→ **Work to complete**
Render everything from the line containing "Click Connect to a different Slingbox" down to the end of the records as a Markdown table with two columns, Row and Line. Number each line in sequence and leave out any blank lines.

→ **Records to use**
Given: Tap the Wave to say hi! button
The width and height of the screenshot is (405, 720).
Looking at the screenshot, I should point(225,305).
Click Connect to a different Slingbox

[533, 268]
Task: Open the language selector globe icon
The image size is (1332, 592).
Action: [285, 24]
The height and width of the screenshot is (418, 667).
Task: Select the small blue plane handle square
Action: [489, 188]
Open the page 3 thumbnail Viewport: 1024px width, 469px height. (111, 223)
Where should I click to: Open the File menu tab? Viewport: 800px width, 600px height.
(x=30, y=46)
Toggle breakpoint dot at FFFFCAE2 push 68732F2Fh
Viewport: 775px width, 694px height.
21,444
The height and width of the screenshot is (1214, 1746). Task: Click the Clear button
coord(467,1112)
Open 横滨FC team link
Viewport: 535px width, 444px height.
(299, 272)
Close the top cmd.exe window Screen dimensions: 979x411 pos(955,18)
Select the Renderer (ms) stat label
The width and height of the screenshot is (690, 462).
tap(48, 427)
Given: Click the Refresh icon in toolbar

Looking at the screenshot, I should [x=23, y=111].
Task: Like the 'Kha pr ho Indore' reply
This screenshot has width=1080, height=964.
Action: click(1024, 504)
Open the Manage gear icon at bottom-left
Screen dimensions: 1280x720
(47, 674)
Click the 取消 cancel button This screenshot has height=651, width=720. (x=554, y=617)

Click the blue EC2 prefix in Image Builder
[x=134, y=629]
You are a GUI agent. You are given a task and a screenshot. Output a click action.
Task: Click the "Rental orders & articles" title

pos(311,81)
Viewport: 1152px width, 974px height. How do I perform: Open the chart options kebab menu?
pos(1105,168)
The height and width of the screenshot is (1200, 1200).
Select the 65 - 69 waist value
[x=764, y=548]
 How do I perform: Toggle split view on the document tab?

→ **The result**
| Row | Line |
|---|---|
| 1 | Click Connect to a different Slingbox |
| 2 | [533, 268] |
| 3 | Task: Open the language selector globe icon |
| 4 | The image size is (1332, 592). |
| 5 | Action: [285, 24] |
| 6 | The height and width of the screenshot is (418, 667). |
| 7 | Task: Select the small blue plane handle square |
| 8 | Action: [489, 188] |
| 9 | Open the page 3 thumbnail Viewport: 1024px width, 469px height. (111, 223) |
| 10 | Where should I click to: Open the File menu tab? Viewport: 800px width, 600px height. |
| 11 | (x=30, y=46) |
| 12 | Toggle breakpoint dot at FFFFCAE2 push 68732F2Fh |
| 13 | Viewport: 775px width, 694px height. |
| 14 | 21,444 |
| 15 | The height and width of the screenshot is (1214, 1746). Task: Click the Clear button |
| 16 | coord(467,1112) |
| 17 | Open 横滨FC team link |
| 18 | Viewport: 535px width, 444px height. |
| 19 | (299, 272) |
| 20 | Close the top cmd.exe window Screen dimensions: 979x411 pos(955,18) |
| 21 | Select the Renderer (ms) stat label |
| 22 | The width and height of the screenshot is (690, 462). |
| 23 | tap(48, 427) |
| 24 | Given: Click the Refresh icon in toolbar |
| 25 | Looking at the screenshot, I should [x=23, y=111]. |
| 26 | Task: Like the 'Kha pr ho Indore' reply |
| 27 | This screenshot has width=1080, height=964. |
| 28 | Action: click(1024, 504) |
| 29 | Open the Manage gear icon at bottom-left |
| 30 | Screen dimensions: 1280x720 |
| 31 | (47, 674) |
| 32 | Click the 取消 cancel button This screenshot has height=651, width=720. (x=554, y=617) |
| 33 | Click the blue EC2 prefix in Image Builder |
| 34 | [x=134, y=629] |
| 35 | You are a GUI agent. You are given a task and a screenshot. Output a click action. |
| 36 | Task: Click the "Rental orders & articles" title |
| 37 | pos(311,81) |
| 38 | Viewport: 1152px width, 974px height. How do I perform: Open the chart options kebab menu? |
| 39 | pos(1105,168) |
| 40 | The height and width of the screenshot is (1200, 1200). |
| 41 | Select the 65 - 69 waist value |
| 42 | [x=764, y=548] |
| 43 |  How do I perform: Toggle split view on the document tab? |